La profession du narrateur (médecin) lui permet d'être un confident, d'entrer dans l'intimité des héros. Le Docteur Torty rappelle l'oncle Pontas du Méril que Barbey a connu dans sa jeunesse. Il a des qualités que voudrait posséder Barbey: le don d'observation, le flair. Torty est un libéral, célibataire, physiquement fort. C'est un médecin un peu sacrilège puisqu'il commet une faute professionnelle en dévoilant des secrets. Barbey nous dit qu'il a le goût du sacrilège (une profanation de plus dans les Diaboliques). Il a le souci de son allure extérieure (il porte une perruque). Il y a une certaine ressemblance entre le narrateur et l'héroïne de l'histoire: ils ont en commun le goût de la provocation, leurs rapports avec la société dans laquelle ils vivent; ils sont tolérés à cause de leur utilité (enseigner l'escrime pour Hauteclaire, soigner pour Torty). Ce narrateur n'est pas un témoin impassible. Il est un voyeur lors de la scène des passes d'armes (comme Mesnilgrand quand il est caché dans l'armoire). Il est caché et devine en écoutant ce qui est en train de se passer. Cette scène à 3 personnages rappelle la "scène primitive" dont parle Freud.

++++++

◆ Mise en pratique
(1) Dans le texte sur le Docteur Torty, quel personnage de la jeunesse de Barbey ce narrateur rappelle-t-il ?
(2) Prolongez le texte sur le Docteur Torty en reprenant juste après sa dernière phrase.

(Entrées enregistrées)
++++++

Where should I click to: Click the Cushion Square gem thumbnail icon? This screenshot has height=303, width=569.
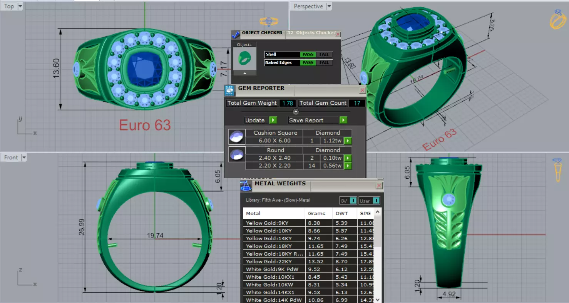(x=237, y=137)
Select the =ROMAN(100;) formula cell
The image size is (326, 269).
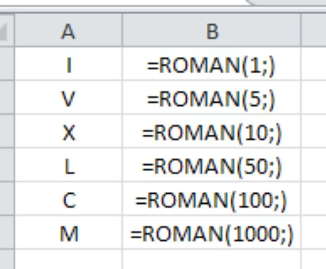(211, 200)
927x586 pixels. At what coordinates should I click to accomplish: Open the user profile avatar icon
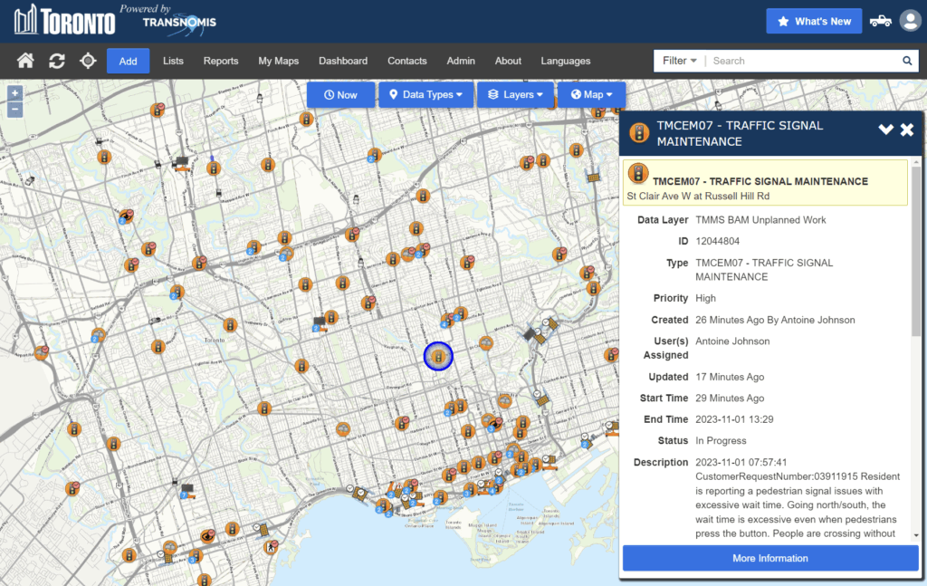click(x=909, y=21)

++++++

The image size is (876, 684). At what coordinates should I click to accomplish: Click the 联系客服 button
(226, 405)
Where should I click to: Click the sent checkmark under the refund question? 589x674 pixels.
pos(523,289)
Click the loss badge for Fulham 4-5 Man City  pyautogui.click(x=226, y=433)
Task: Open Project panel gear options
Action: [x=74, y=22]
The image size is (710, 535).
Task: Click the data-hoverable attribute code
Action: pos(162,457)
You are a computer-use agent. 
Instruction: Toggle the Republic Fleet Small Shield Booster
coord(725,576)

++++++

◆ Réponses par exercice
(1) L'oncle Pontas du Méril.

(2)
La structure temporelle du récit est complexe. Dans un récit Gérard Genette distingue l'ordre, la durée et la fréquence. Au début Barbey parle de "l'automne dernier" (octobre 73). Une matinée d'octobre, une seule scène est décrite en une douzaine de pages (avec aussi le portrait du Dr Torty). Ensuite débute le récit du docteur. La structure rappelle celle du "rideau cramoisi". Il y a une analepse d'une quarantaine d'années, nous reportant avant la naissance d'Hauteclaire (presque un demi-siècle): description de l'arrivée du père Stassin, son mariage, la naissance de sa fille, les rapports harmonieux entre père et enfant (cf Mesnilgrand). Il s'agit d'un sommaire, racontant plusieurs années en quelques pages. Ensuite se place une nouvelle scène: après 1830 1ère rencontre entre Hauteclaire et Savigny. Il s'agit d'un récit isolé, singulatif, suivi de la description d'habitudes (récit itératif). Puis une sorte de blanc (la disparition d'Hauteclaire, le mariage de Serlon de Savigny), suivi d'une nouvelle scène: la visite de Torty au château. D'abord un fait isolé, puis une répétition de faits. Nouvelles scènes: les passes d'armes nocturnes, l'agonie de la comtesse. Une ellipse de deux ans: le deuil du comte, suivi de son remariage avec Hauteclaire. Blanc sur la longue période entre le mariage et la scène du jardin des plantes, ce qui souligne la permanence de la passion, de la beauté et de la provocation. A la fin Hauteclaire dit son refus d'un enfant: le bonheur n'est pas possible avec un enfant. Le comte et Hauteclaire semblent être des amants jumeaux, un peu androgynes. L'échange d'armes (p.163) donne l'image que se fait Barbey de l'amour.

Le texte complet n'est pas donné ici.